Monday, November 26, 2007

Pop Star

I’m back - and better than ever!  We had a whirlwind tour of lesser Porchland, including a few local playgrounds, a small handful of finer hippie-friendly dining establishments, some of the coolest doughnuts (NOT “donuts") I’ve ever et, a healthy portion of painful overstuffing at Scott’s very gracious folks’ house, and generally plenty of lounging, laughing and catching up.  And now I’m back and though I’ve had a few items to attend to in the interim and a bit more precious time with friends, I did want to launch this little dinghy of a story that I’m hoping you enjoy.  With all the nice time I’ve had lately with Z, I’ve been feeling particularly paternal - and that led me to think that this story might be entertaining today (and as an added incentive, there are photos to follow):

My sensors went off as soon as I saw them - two white men, dressed shabby and walking none too fast, one with a very well-seasoned backpack clinging to his shoulders and one toting a rumpled clutch of opaque plastic shopping sacks.  Their faces, though freshly shaved, were weather-leathered, and their shuffling gait bespoke a much more than passing familiarity with the sidewalks.

=-=-=

- _SHORT EXERCISE_
Repeat the passage of the blog post starting with "My sensors went" and going on through "with the sidewalks.". The records that follow were taken from a different source.

=-=-=

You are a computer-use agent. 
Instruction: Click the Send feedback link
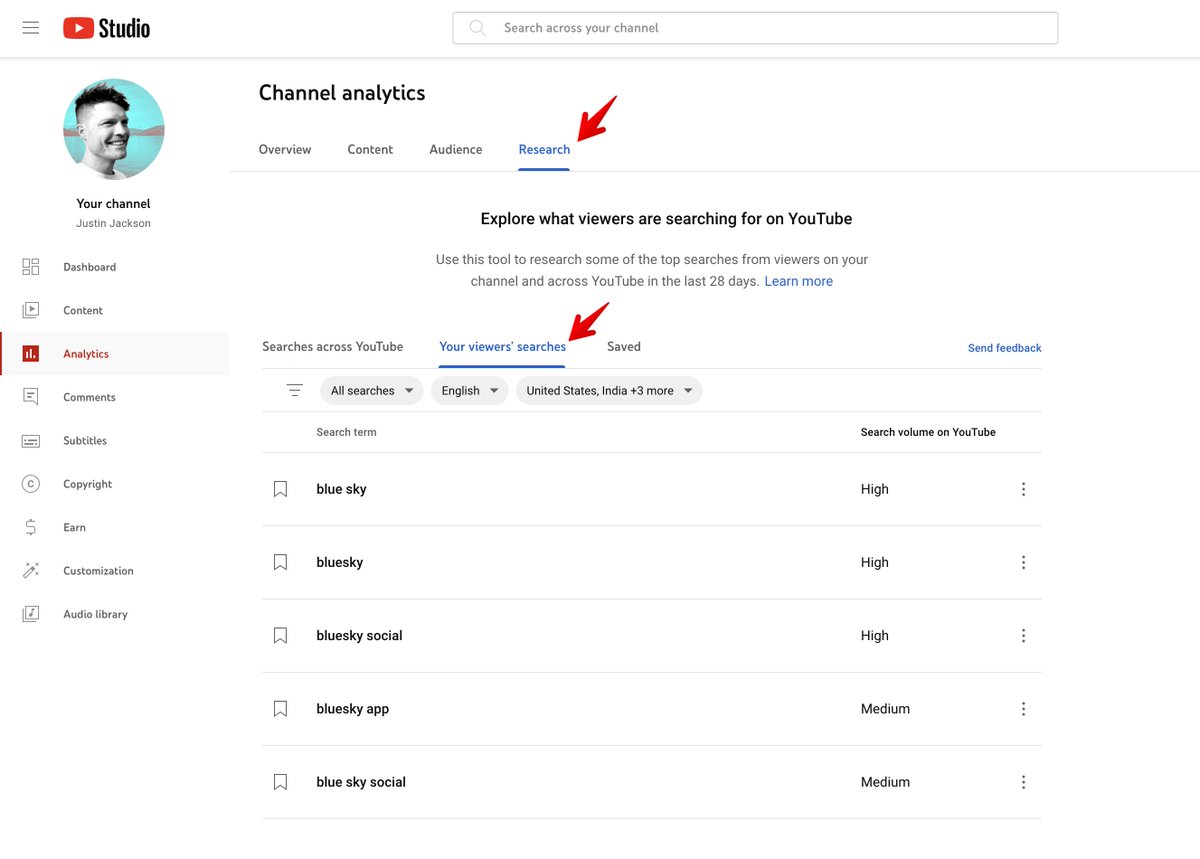click(x=1004, y=348)
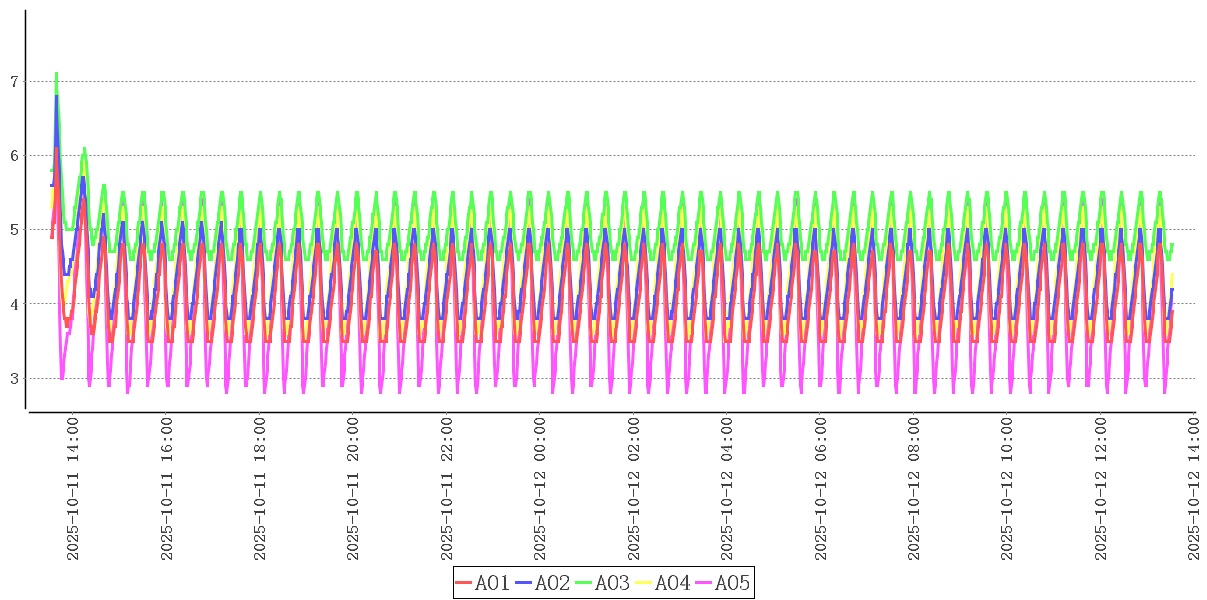The width and height of the screenshot is (1207, 600).
Task: Click the green A03 legend line swatch
Action: click(584, 583)
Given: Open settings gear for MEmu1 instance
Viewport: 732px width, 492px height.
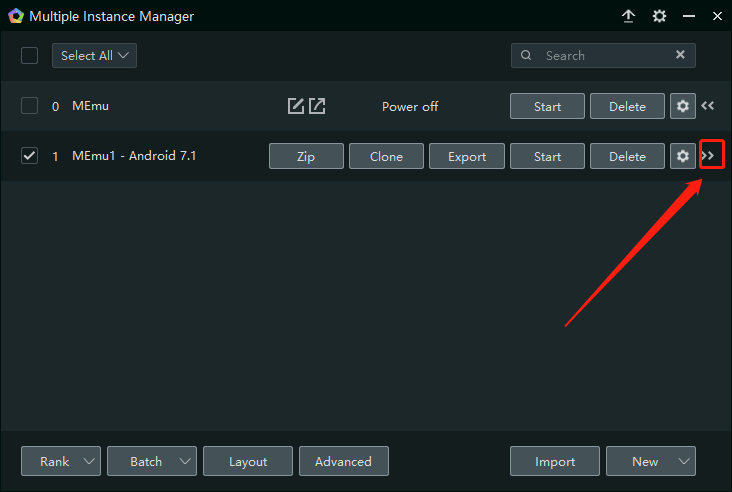Looking at the screenshot, I should pyautogui.click(x=683, y=156).
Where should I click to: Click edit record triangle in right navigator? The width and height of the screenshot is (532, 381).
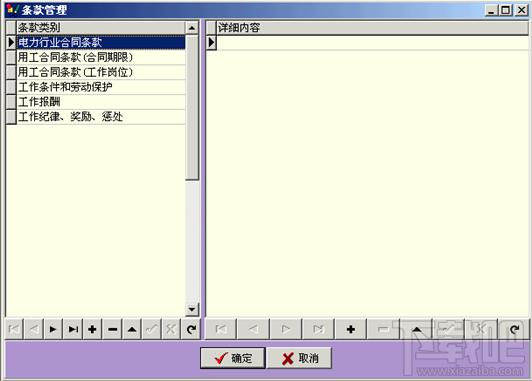[416, 329]
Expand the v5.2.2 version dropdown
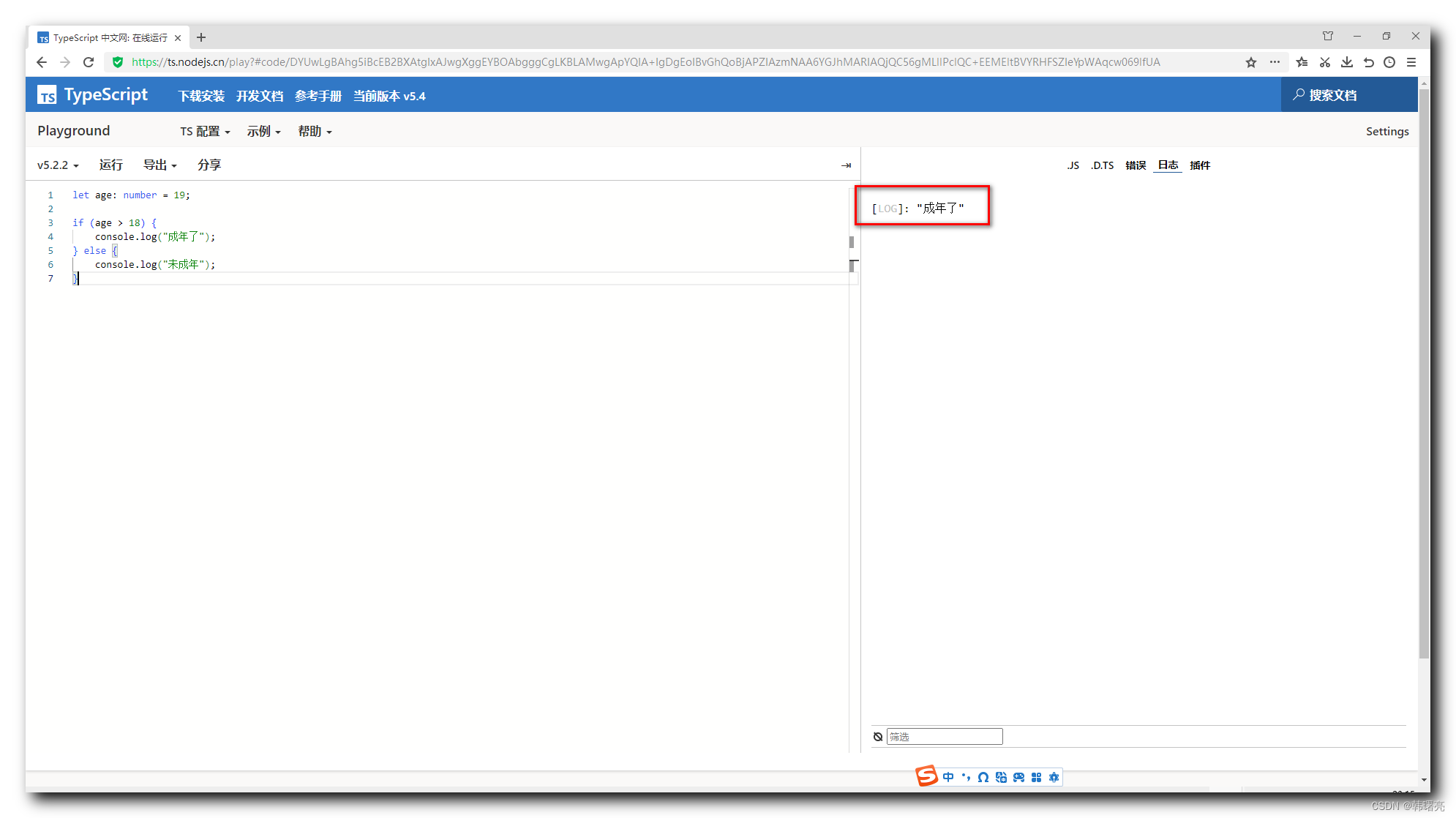 pos(58,165)
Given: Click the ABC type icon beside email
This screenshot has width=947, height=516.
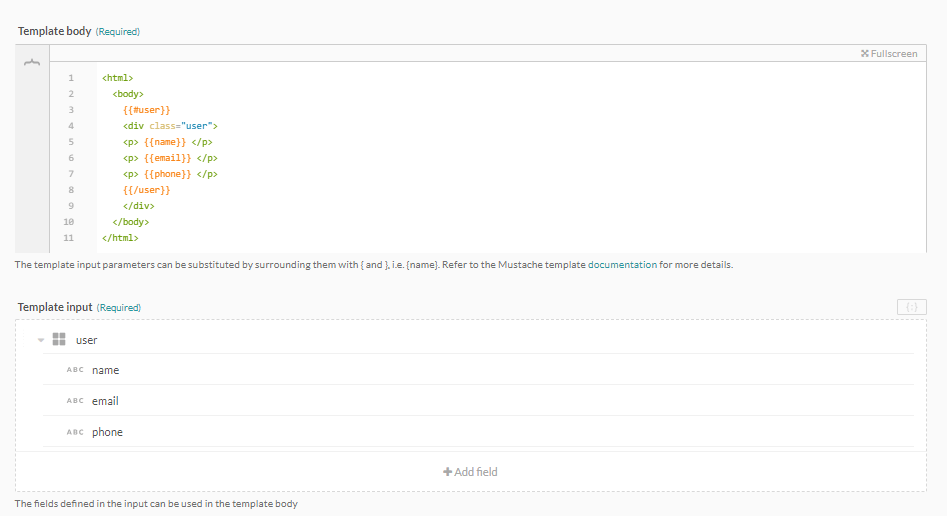Looking at the screenshot, I should pyautogui.click(x=75, y=401).
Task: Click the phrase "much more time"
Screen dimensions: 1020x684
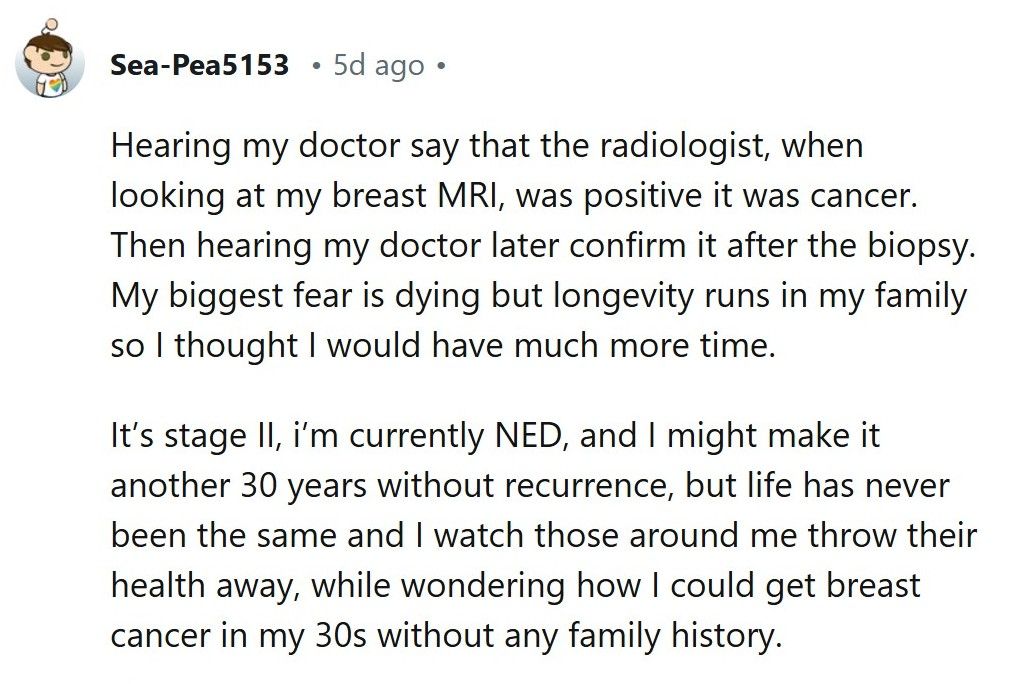Action: pos(659,343)
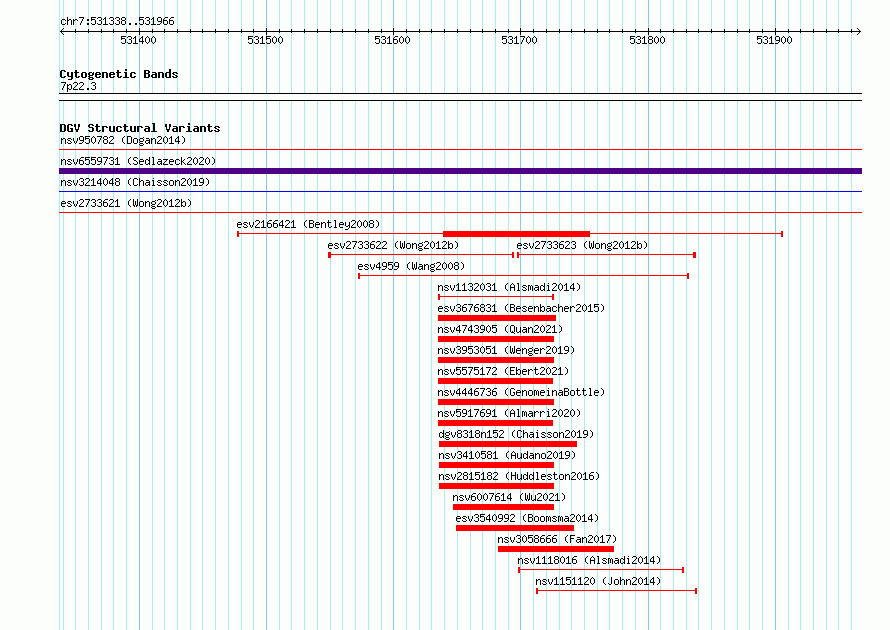Click the nsv6007614 (Wu2021) red bar
Image resolution: width=890 pixels, height=630 pixels.
click(x=503, y=507)
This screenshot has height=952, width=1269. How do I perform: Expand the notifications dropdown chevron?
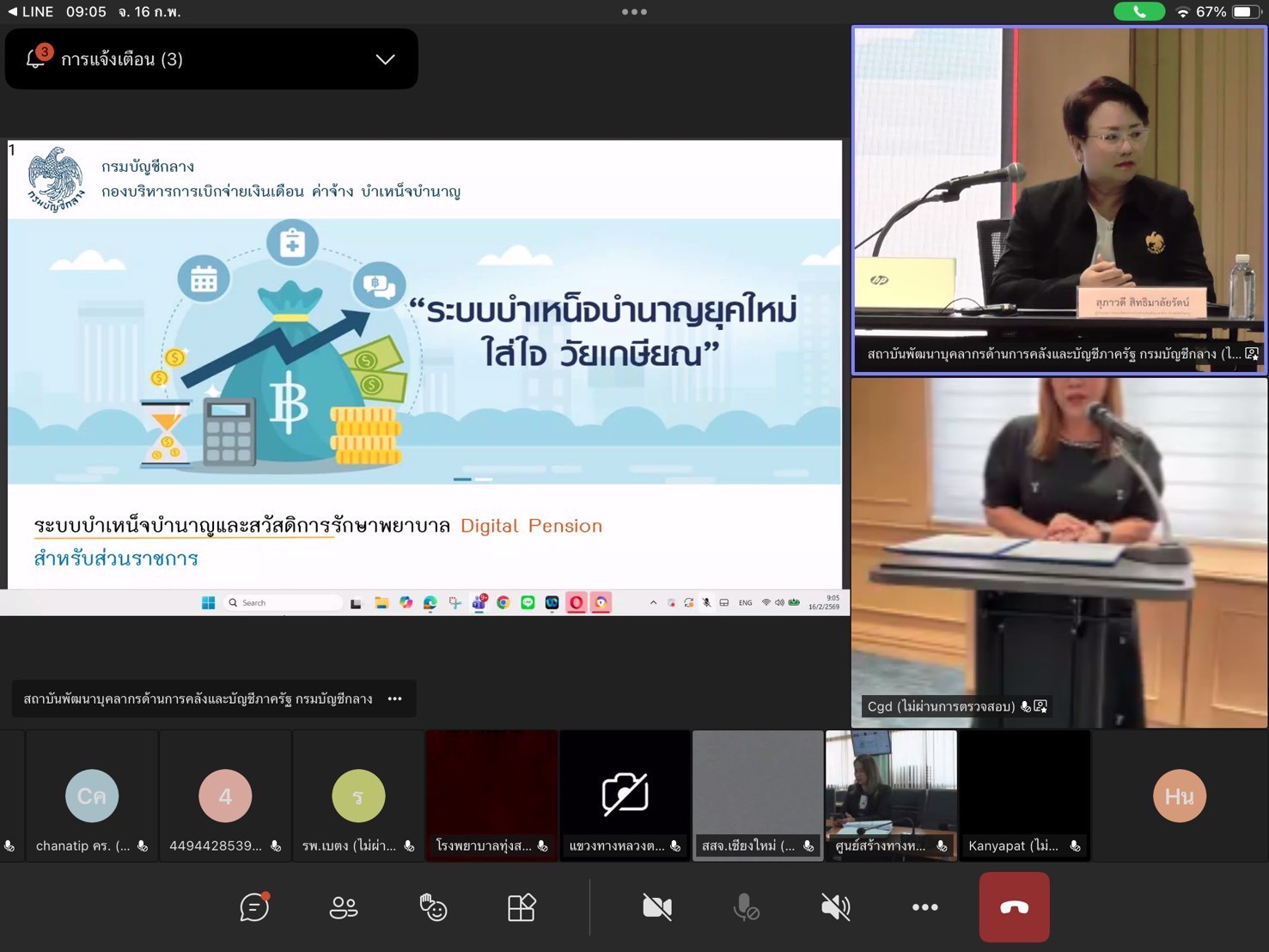coord(385,59)
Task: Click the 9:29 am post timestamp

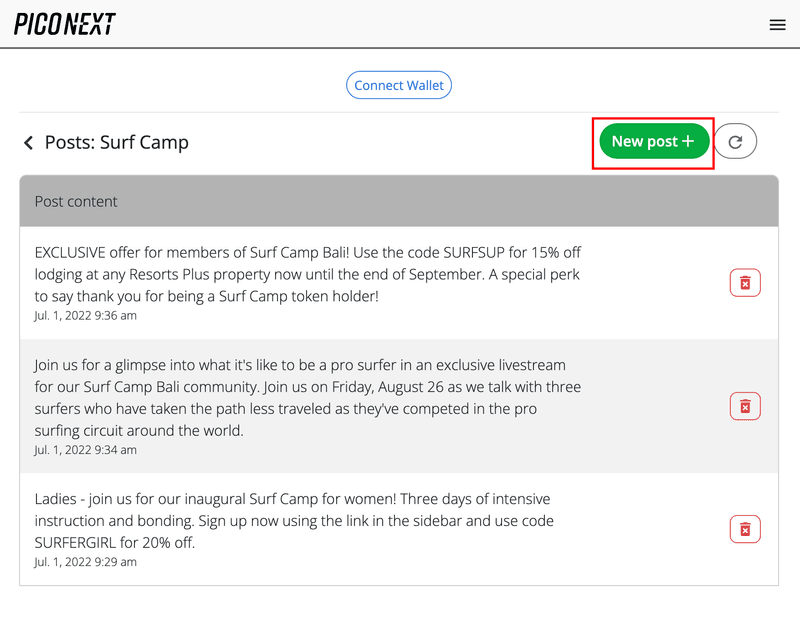Action: tap(85, 562)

=-=-=

- _FINISHED TASK_
My sensors went off as soon as I saw them - two white men, dressed shabby and walking none too fast, one with a very well-seasoned backpack clinging to his shoulders and one toting a rumpled clutch of opaque plastic shopping sacks.  Their faces, though freshly shaved, were weather-leathered, and their shuffling gait bespoke a much more than passing familiarity with the sidewalks.